China will ban incandescent light bulbs within the next five years and the U.S. is following suit.
Improving technologies, lower prices, consumer awareness and the creation of more energy efficient legislation are all contributing factors in making the lighting industry switch to LEDs and other more environmentally friendly lighting technologies.
Both China and the U.S. are phasing out entirely high-wattage incandescent lights and will eventually place a ban on lower-wattage incandescent lights as well.
Greentech Enterprise reports, “China produced 3.85 billion incandescent light bulbs in 2010 and 1.07 billion were sold domestically, according to the State-run Xinhua News Agency, quoted by the AP. Lighting is estimated to account for about 12 percent of China’s total electricity use and the potential for energy savings and reduction of greenhouse gas emissions is enormous, according to the agency.”

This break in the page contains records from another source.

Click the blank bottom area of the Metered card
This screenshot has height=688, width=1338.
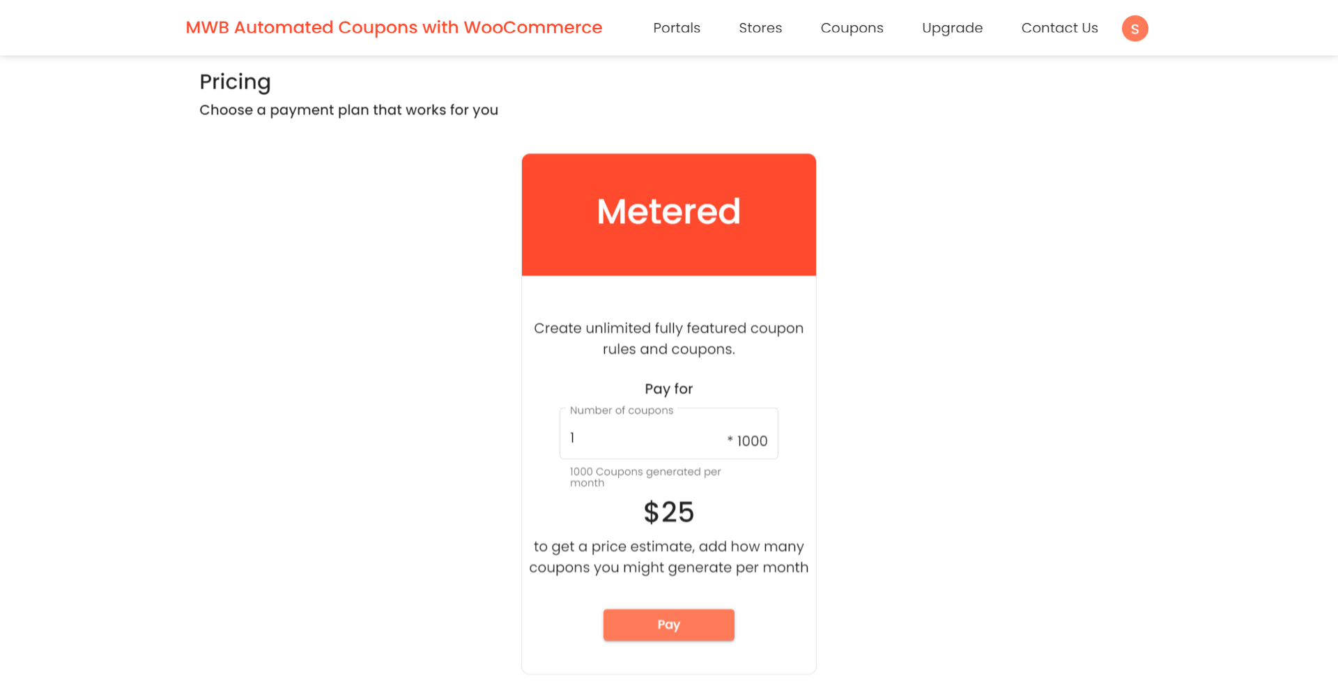point(668,657)
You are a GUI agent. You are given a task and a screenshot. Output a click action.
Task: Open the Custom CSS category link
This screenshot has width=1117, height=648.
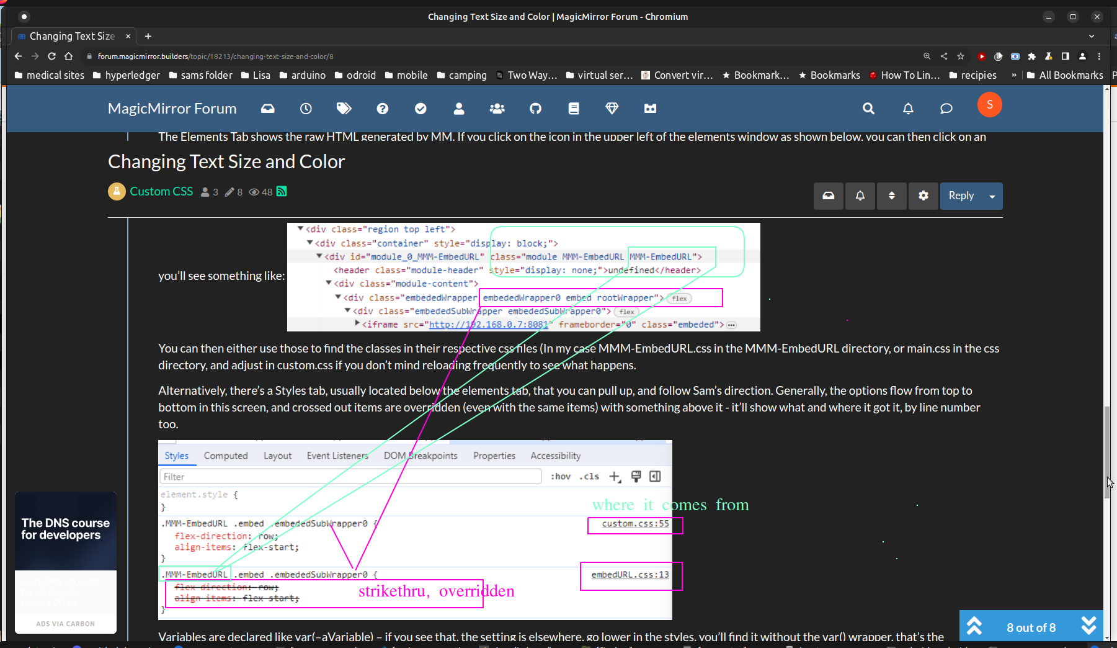click(x=161, y=191)
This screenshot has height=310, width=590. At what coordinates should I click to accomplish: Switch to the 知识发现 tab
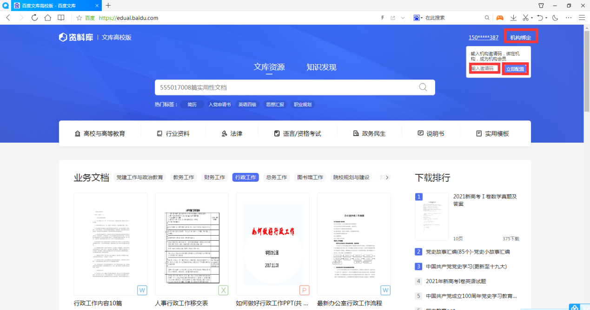321,67
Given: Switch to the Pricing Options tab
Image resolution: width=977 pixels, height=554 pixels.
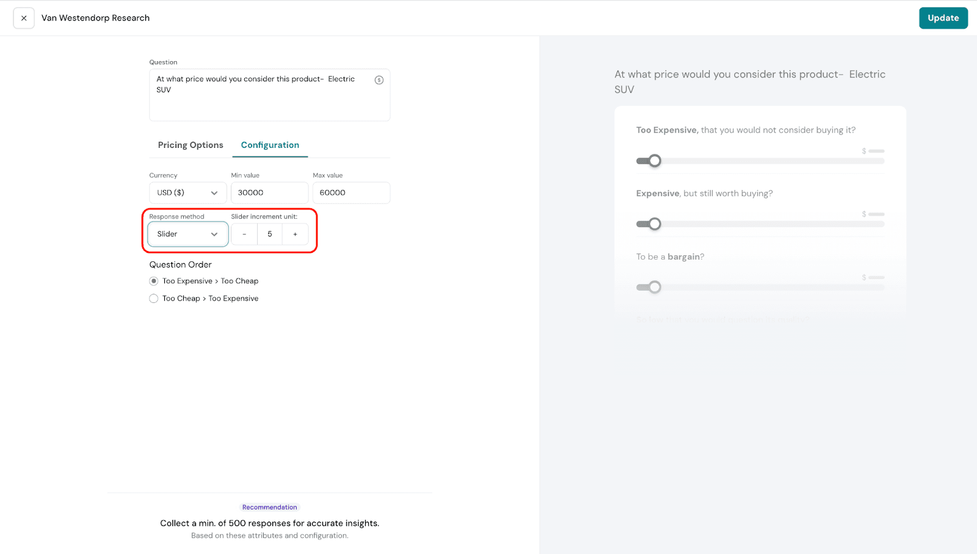Looking at the screenshot, I should [191, 145].
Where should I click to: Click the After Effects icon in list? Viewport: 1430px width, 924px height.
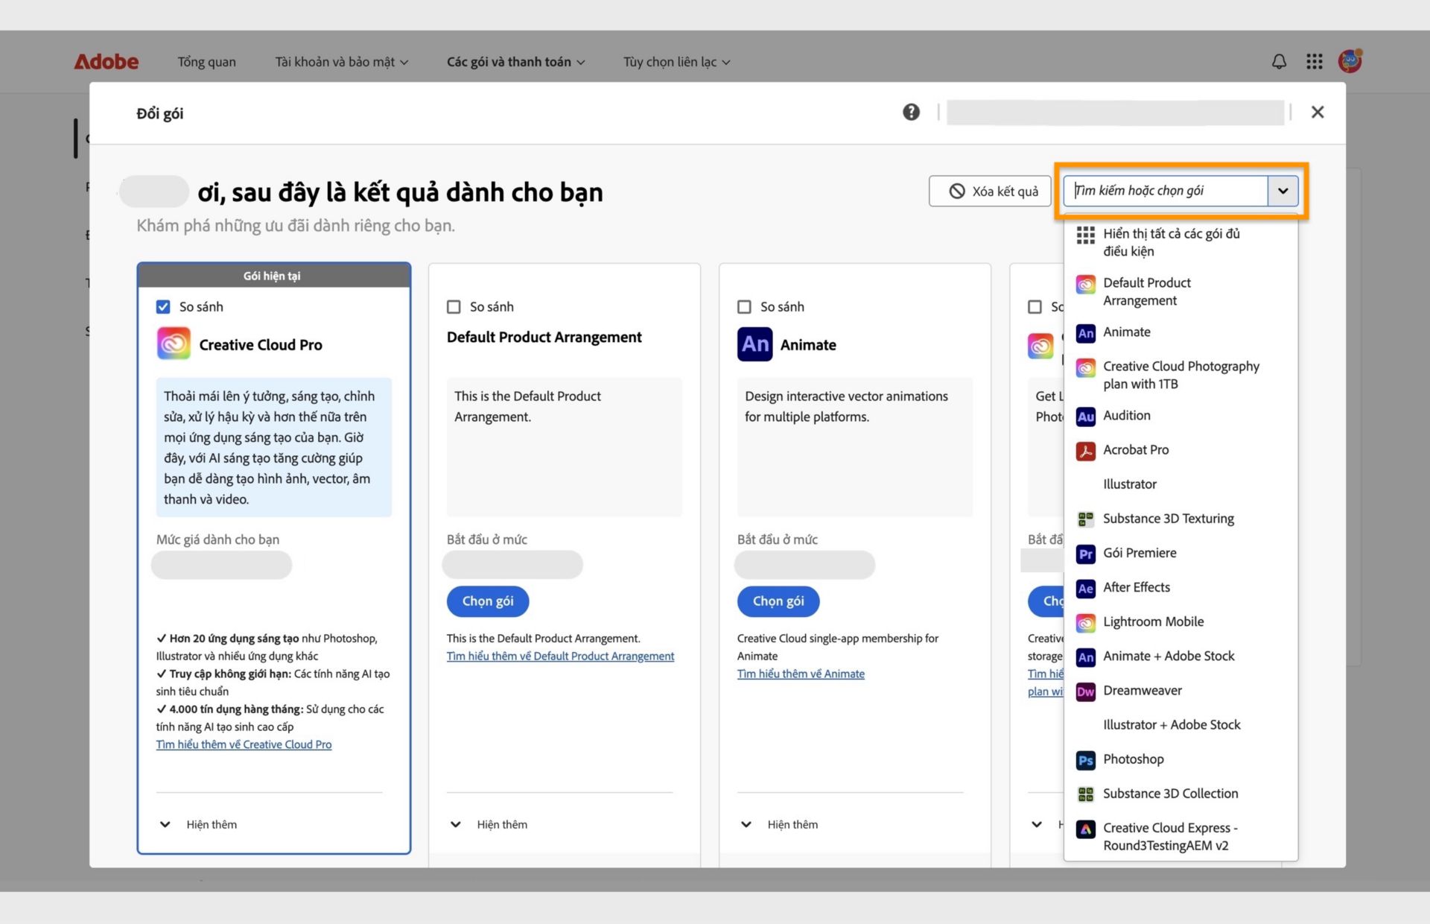pos(1086,589)
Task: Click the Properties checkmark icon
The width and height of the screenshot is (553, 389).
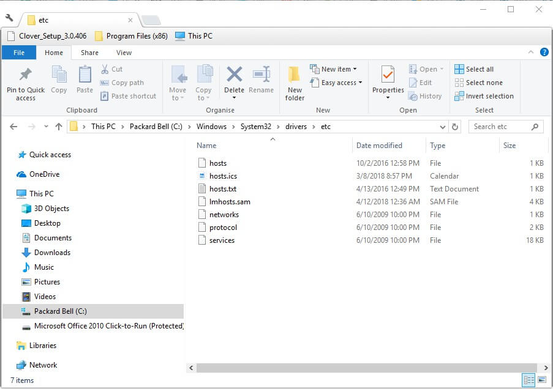Action: coord(388,75)
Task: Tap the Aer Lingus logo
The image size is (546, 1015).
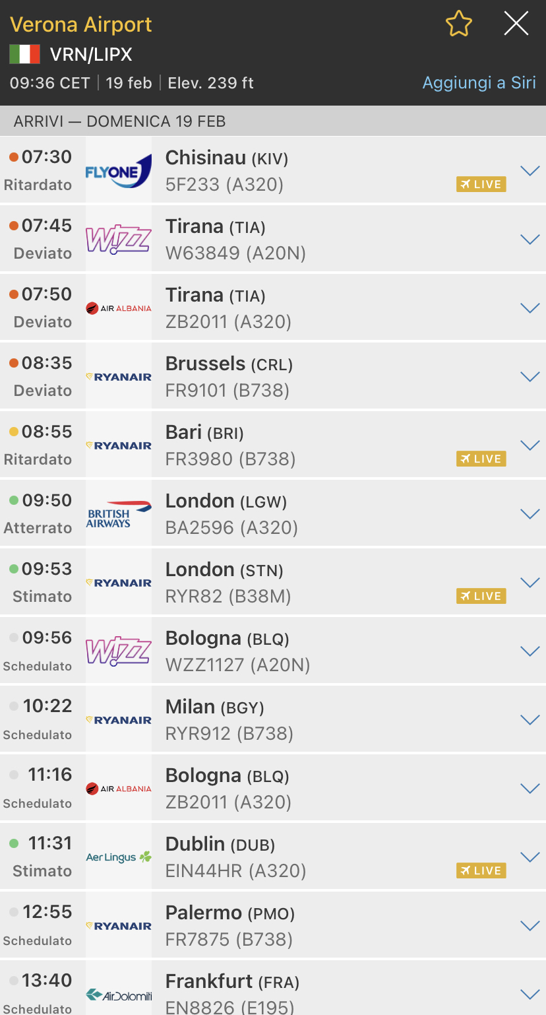Action: pos(119,857)
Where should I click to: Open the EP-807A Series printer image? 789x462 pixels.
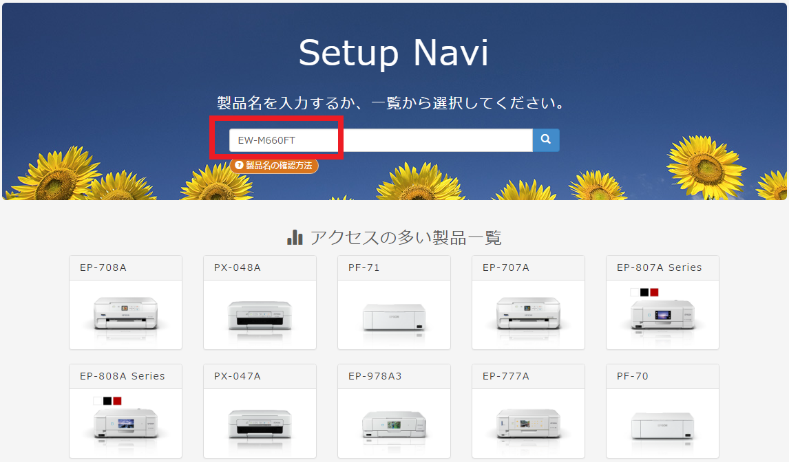pos(662,316)
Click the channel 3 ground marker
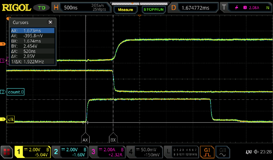 point(3,61)
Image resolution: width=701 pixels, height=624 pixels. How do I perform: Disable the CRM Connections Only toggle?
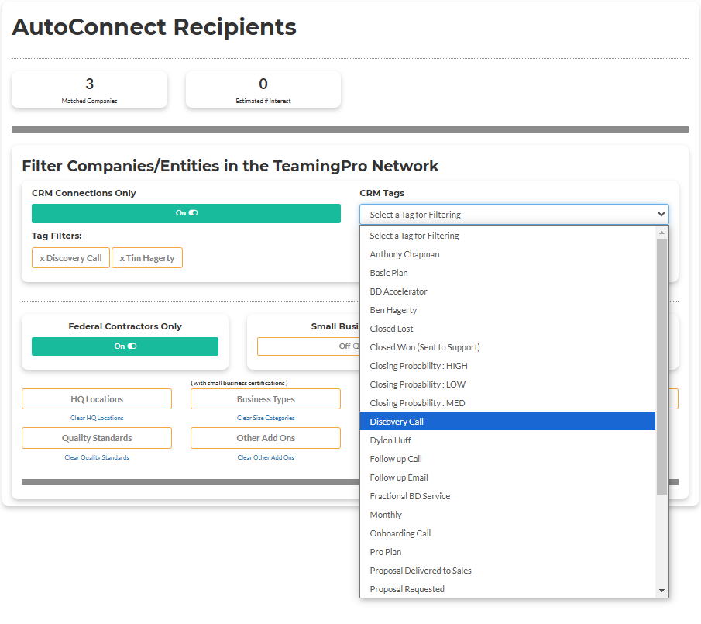pos(186,213)
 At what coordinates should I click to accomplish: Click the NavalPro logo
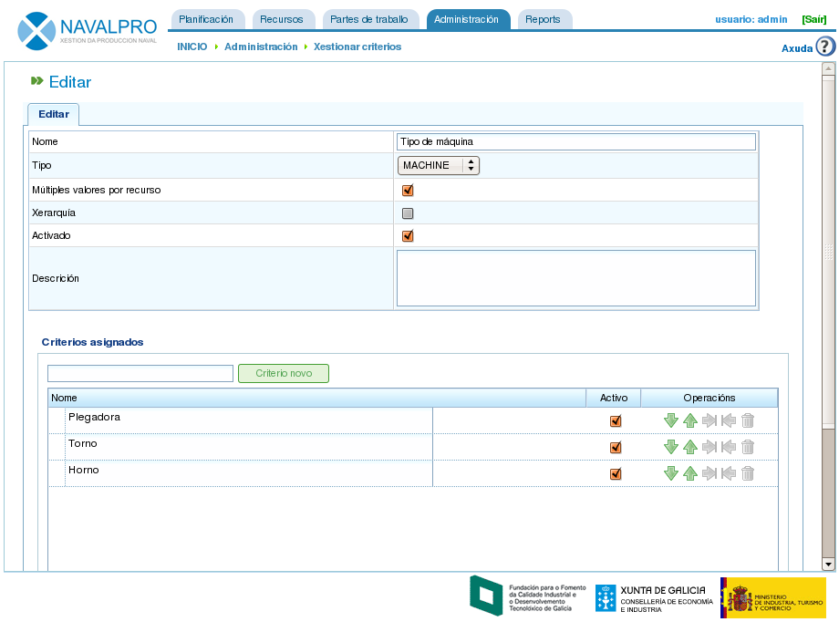click(87, 30)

Not all Americans are in favor of this lighting ban. Politicians such as Joe Barton (R-TX) and Ron Paul worry that these limitations impose on freedom of choice.
“People don’t want Congress dictating what light fixtures they can use,” said Barton, according to Greentech Enterprise.
The change will happen eventually, and the same lighting bans have already been seen in other regions including the European Union, India and Australia. Canada’s ban on incandescent lights will go into effect in 2012.
The ultimate goal of the incandescent lighting bans is to reduce the amount of energy costs people have and to make the planet a greener place to live.